For some people, it does come naturally. That doesn't mean the rest of us can't learn it -- you're right, it's a set of behaviors.

I'm trying to figure out how to get that across to a librarian of my acquaintance. Haven't had much luck thus far.


Scott, you nailed it when you wrote "it's about getting the job done". No matter how uncomfortable or stomach-churning, in the end it is absolutely about the job. When we love the job, we'll somehow (through perseverance, strength of will and/or sheer stubborness) we'll do whatever it takes.

Thanks for sharing this at a time when I particularly need to be reminded that the job, the goal, always takes precedence over my own shyness and reticence.

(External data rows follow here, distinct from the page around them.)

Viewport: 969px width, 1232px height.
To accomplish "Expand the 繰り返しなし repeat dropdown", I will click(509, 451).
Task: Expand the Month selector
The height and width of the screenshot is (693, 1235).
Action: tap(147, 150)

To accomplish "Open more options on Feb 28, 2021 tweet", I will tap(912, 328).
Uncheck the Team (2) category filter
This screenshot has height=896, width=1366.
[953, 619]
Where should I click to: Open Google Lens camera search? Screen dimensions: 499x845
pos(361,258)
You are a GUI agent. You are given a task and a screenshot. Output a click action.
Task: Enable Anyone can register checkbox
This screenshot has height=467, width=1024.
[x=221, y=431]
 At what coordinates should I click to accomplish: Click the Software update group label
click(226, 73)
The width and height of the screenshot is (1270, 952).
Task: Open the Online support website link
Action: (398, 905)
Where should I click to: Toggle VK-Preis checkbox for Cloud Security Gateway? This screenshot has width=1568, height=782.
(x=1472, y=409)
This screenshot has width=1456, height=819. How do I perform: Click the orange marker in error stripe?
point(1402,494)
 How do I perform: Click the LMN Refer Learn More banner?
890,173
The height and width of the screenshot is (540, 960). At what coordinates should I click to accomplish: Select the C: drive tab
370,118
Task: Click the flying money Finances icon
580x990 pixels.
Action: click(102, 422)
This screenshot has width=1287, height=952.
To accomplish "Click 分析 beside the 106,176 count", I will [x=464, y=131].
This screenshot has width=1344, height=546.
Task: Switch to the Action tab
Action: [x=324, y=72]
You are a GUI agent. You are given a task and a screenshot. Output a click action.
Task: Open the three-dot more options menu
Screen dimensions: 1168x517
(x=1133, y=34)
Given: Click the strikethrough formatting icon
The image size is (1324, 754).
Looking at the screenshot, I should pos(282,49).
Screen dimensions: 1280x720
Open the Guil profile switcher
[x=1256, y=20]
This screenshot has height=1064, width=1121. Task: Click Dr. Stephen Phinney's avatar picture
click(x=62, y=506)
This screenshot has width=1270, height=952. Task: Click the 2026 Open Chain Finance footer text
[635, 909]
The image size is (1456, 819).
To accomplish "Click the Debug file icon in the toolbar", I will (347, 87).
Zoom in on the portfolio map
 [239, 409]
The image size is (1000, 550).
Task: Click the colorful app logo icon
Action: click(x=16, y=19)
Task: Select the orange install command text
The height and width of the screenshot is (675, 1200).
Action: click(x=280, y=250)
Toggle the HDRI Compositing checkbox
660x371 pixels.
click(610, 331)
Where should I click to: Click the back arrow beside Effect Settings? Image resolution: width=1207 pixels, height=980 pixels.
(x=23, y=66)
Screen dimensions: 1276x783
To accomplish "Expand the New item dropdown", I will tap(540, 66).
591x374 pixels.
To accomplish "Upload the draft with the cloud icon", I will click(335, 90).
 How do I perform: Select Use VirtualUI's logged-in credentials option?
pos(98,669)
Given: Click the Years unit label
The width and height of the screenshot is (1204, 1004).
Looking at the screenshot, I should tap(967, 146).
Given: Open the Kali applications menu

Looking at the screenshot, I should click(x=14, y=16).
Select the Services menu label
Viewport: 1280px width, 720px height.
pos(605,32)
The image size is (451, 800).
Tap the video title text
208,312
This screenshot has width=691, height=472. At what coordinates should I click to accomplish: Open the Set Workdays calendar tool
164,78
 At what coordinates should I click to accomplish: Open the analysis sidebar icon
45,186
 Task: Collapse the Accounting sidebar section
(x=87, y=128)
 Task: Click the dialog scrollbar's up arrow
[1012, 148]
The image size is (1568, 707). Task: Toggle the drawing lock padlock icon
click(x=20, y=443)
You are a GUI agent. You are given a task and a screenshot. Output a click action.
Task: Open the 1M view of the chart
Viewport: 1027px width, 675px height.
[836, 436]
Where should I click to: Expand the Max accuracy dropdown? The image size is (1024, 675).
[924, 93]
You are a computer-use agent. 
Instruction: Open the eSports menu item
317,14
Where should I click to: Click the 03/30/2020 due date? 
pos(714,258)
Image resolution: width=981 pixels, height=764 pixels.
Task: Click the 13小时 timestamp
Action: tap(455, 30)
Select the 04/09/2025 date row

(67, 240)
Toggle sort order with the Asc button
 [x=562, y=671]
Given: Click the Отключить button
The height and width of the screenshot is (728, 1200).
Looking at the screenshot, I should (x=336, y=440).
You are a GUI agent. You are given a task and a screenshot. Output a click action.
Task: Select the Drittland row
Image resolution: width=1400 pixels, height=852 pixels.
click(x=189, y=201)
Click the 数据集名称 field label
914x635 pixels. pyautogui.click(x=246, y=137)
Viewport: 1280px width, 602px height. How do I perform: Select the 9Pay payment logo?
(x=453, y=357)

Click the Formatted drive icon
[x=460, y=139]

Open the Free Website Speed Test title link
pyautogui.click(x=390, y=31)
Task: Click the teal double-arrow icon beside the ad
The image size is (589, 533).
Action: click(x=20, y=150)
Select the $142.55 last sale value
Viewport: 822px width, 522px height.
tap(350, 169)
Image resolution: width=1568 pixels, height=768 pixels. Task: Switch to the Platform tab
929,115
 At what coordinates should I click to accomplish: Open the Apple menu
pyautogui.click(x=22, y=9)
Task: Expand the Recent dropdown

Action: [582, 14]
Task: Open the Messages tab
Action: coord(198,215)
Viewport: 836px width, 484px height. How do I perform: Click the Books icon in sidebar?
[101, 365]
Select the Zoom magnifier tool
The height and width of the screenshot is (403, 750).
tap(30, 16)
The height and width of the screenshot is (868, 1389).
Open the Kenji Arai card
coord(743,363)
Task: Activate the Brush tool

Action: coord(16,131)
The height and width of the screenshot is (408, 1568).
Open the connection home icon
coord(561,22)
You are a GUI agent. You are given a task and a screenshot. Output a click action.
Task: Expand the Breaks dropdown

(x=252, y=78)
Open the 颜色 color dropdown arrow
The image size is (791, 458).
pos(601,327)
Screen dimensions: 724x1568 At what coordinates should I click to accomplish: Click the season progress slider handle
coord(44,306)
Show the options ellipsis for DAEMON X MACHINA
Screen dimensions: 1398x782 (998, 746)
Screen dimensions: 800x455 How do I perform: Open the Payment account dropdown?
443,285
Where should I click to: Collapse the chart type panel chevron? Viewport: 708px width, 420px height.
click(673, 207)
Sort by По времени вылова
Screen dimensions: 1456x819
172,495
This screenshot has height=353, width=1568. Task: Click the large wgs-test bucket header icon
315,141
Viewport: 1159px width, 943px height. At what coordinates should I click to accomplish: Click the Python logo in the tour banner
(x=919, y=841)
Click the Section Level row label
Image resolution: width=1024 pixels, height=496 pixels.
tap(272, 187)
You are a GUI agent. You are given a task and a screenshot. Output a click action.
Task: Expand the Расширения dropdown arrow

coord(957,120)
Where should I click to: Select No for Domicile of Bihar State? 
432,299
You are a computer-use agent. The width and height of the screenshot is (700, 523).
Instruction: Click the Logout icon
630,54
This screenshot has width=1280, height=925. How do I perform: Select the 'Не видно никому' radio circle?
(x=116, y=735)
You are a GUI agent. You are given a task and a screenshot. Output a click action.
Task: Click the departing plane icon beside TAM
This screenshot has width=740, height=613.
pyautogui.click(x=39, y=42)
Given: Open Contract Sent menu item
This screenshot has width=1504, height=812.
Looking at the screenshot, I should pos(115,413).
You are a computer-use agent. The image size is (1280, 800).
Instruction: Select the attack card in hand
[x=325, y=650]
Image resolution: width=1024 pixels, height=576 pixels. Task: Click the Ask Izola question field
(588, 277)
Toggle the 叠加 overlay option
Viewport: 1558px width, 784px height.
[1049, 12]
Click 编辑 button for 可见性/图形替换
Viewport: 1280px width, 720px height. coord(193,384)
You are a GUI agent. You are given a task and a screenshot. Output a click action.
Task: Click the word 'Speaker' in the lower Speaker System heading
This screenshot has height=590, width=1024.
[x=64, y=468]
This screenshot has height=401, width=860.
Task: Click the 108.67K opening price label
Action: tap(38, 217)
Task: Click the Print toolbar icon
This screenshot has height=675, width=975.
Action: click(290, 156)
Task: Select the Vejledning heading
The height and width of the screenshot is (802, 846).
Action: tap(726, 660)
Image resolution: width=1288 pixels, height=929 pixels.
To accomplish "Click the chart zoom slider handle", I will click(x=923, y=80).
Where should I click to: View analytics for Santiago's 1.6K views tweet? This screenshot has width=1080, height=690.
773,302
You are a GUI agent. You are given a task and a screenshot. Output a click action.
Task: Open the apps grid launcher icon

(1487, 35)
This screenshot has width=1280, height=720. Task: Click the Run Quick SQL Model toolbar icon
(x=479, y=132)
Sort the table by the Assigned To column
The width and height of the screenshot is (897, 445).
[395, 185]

I share similar traits, but I may be different. For several years, I had panic attacks speaking amongst groups. Medication was part of the solution, but it still took me a while to become fully functional in meetings. I think I do experience some kind of validation when speaking involves "doing my job," as opposed to being entertaining in a social group, which may be similar to your own sense of duty. But the idea of "a set of behaviors" has me puzzled. It doesn't feel this way to me. If the speaking I'm doing in groups didn't feel natural at this point, I don't know how I would have gotten to where I am. For the most part, it would be difficult to impossible for me to trace back to where I might have learned any of the behaviors I might be exhibiting. But like I said, maybe we're different.